Sunday, March 19, 2006

Hello. My name is Amy...

....and I'm an Alias addict.

Since I've been back in Germany, I've done exactly three things. One, I had (and seemingly continue to have) a throat infection. The little bugger seems impervious to all the antibiotics I throw at it. It's probably bird flu.

Two, I started my new job at the USO in Mannheim. After nearly two years of volunteering with the USO here in Heidelberg, it's amazing to show up, do exactly the same thing I was doing last week for free, and GET PAID for it. If only I'd known that they would pay me for it in the first place, I never would have done it for free! (Wow - taken out of context, that last sentence could definately end any hope I might have of a career in politics.) The people at the USO are great; they're the same folks I've been working with for these last couple of years. And best of all, the job is extremely low stress. My most important assignment every day is to ensure that the refrigerator that we sell cokes out of is fully stocked. After my last job, which involved a level of stress that oozed out of my eyeballs and pooled on my desk in icky little puddles, this job is like a vacation.

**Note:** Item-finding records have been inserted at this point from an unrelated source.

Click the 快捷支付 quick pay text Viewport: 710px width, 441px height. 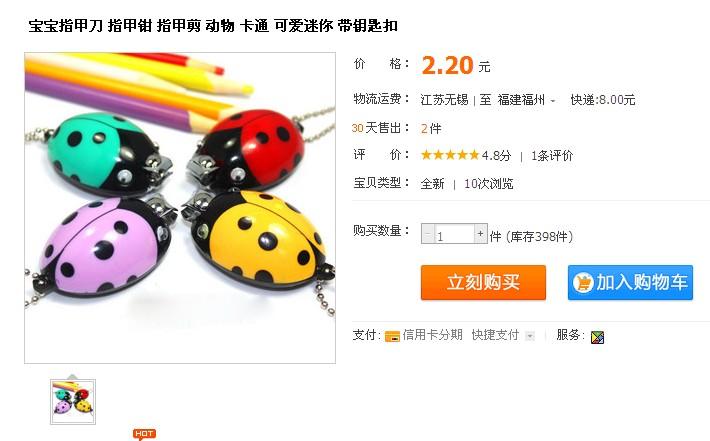495,335
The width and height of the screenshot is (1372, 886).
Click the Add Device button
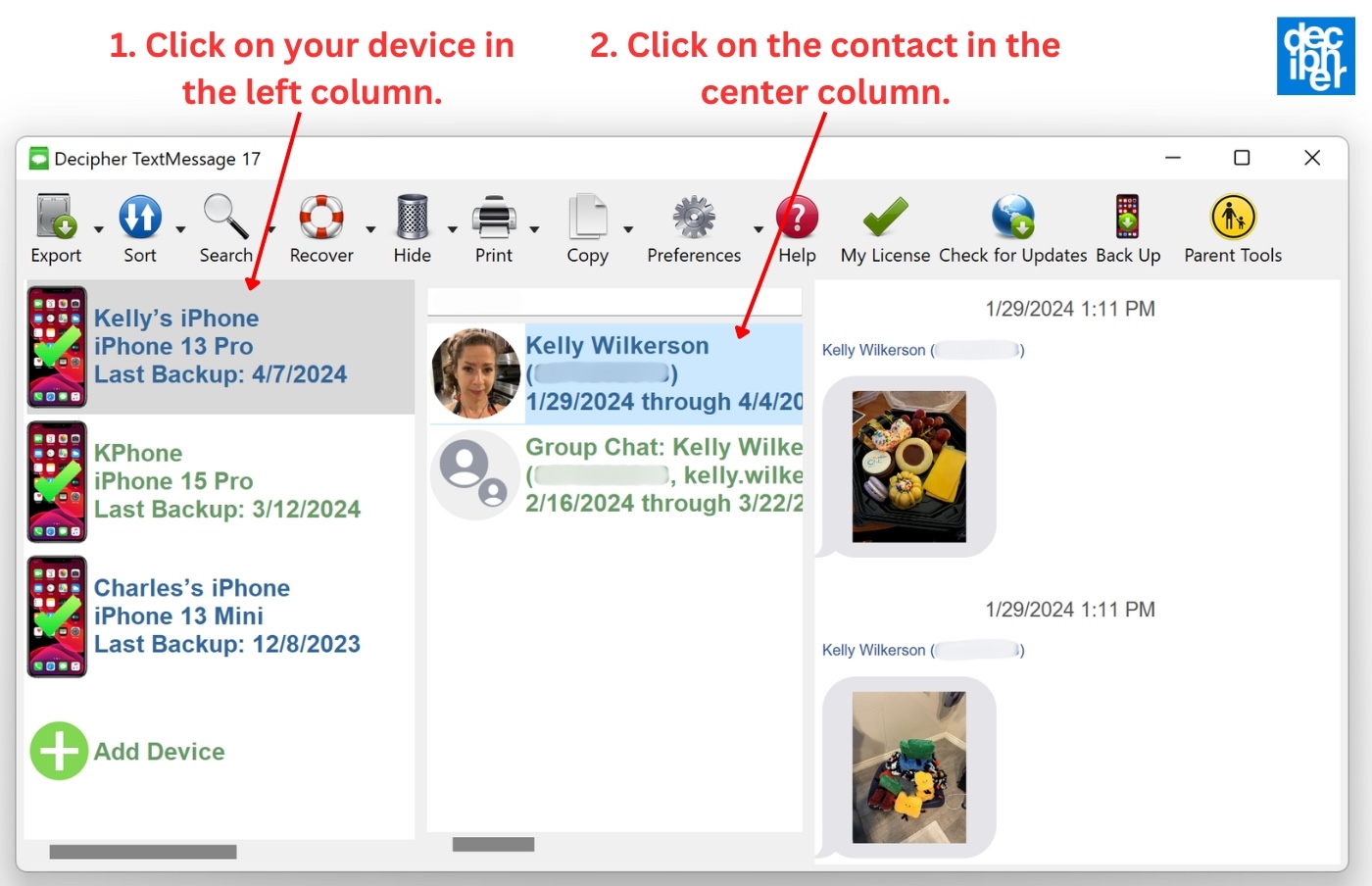pyautogui.click(x=127, y=751)
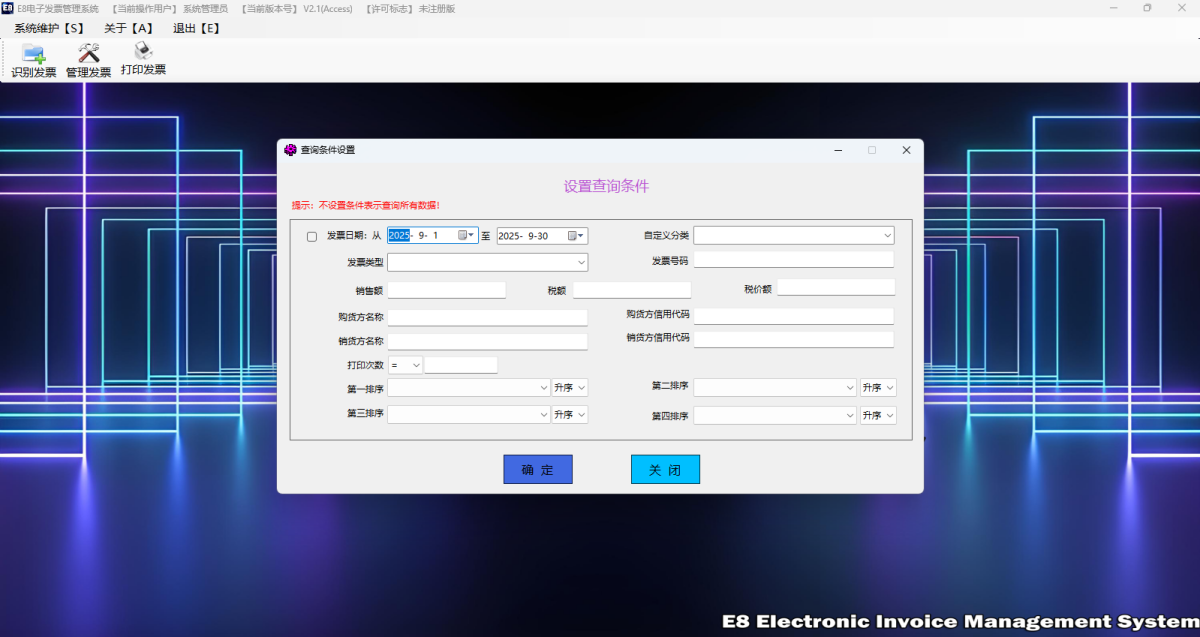Click the 识别发票 toolbar icon
Image resolution: width=1200 pixels, height=637 pixels.
(33, 54)
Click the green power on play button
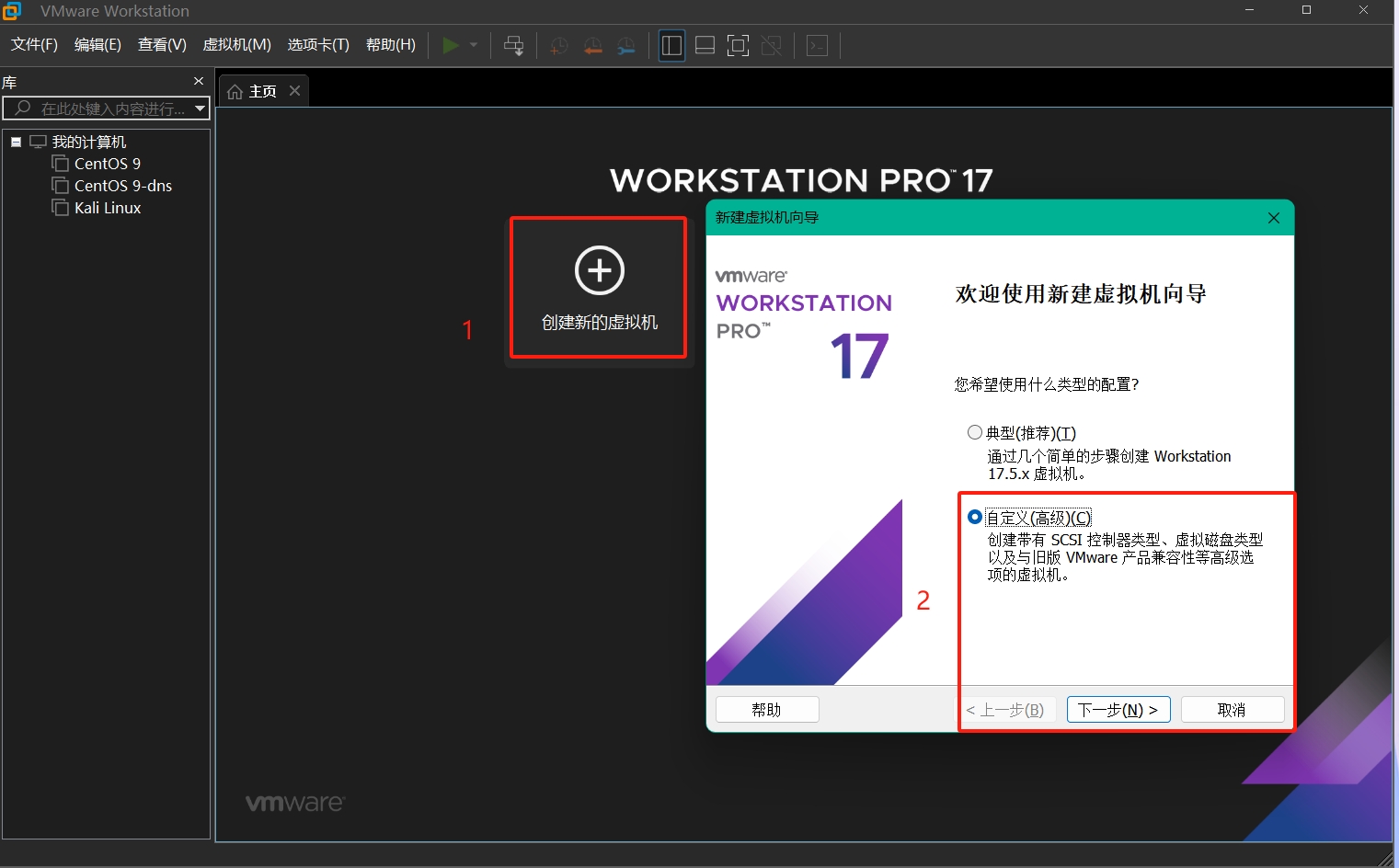The height and width of the screenshot is (868, 1399). (451, 45)
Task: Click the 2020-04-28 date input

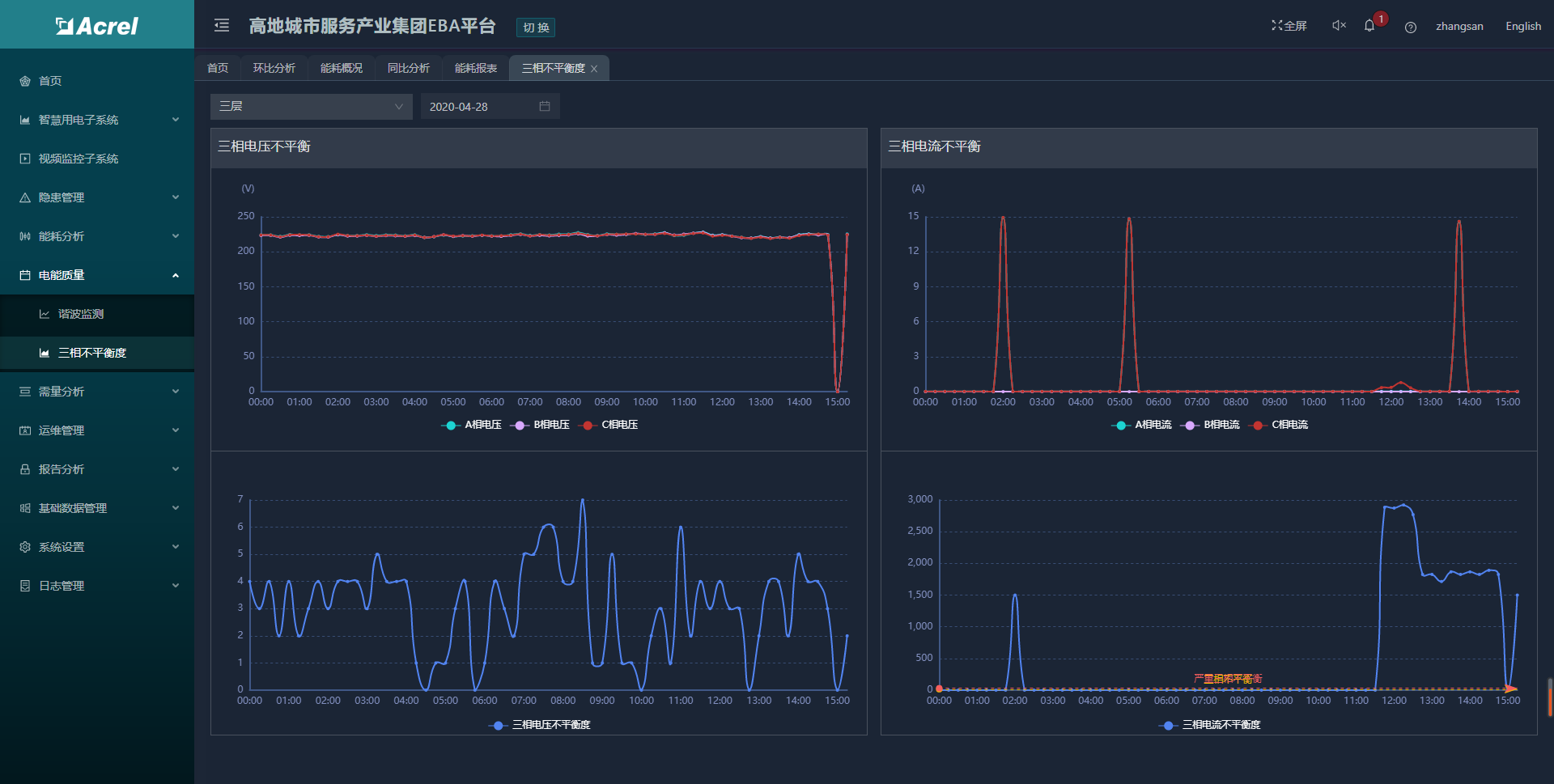Action: coord(478,107)
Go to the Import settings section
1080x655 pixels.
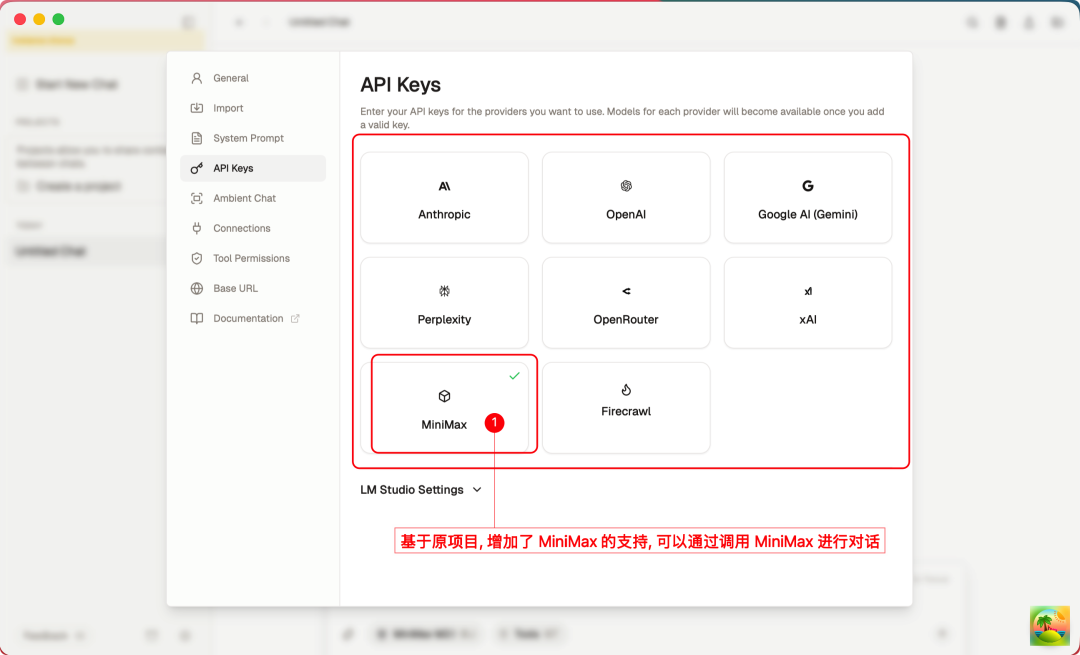tap(228, 108)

Three - and this is where the addiction part comes in - I've been watching Alias. For those of you not familiar with this most excellent show let me update you. It stars Jennifer Garner (she of the new-and-improved Bennifer fame) as a wig-wearing, ass-kicking, super-secret-squirrel-society-type spy with subplots upon subplots about naughty Russian spy mothers and cold, Mommy-killing fathers, and evil geniuses around every bend. We're talking waaaaaay over the top here, people. And I love this show. I love it so much that I think you have to spell it with a 'u': I luv this show.

I never actually watched it while it was in production (I think it's off the air now, non?), but those wonderful folks on AFN started rebroadcasting the series from the beginning about two months ago, and I got hooked. Happily for me - but sadly for my addiction - my husband sent me the first four seasons while I was away in the States. You know what that means, sports fans - that's right, I've sat in my apartment all week long, doing nothing but feverishly watching Alias episodes for hours at a time.

They say the first step to recovery is admitting that you have a problem.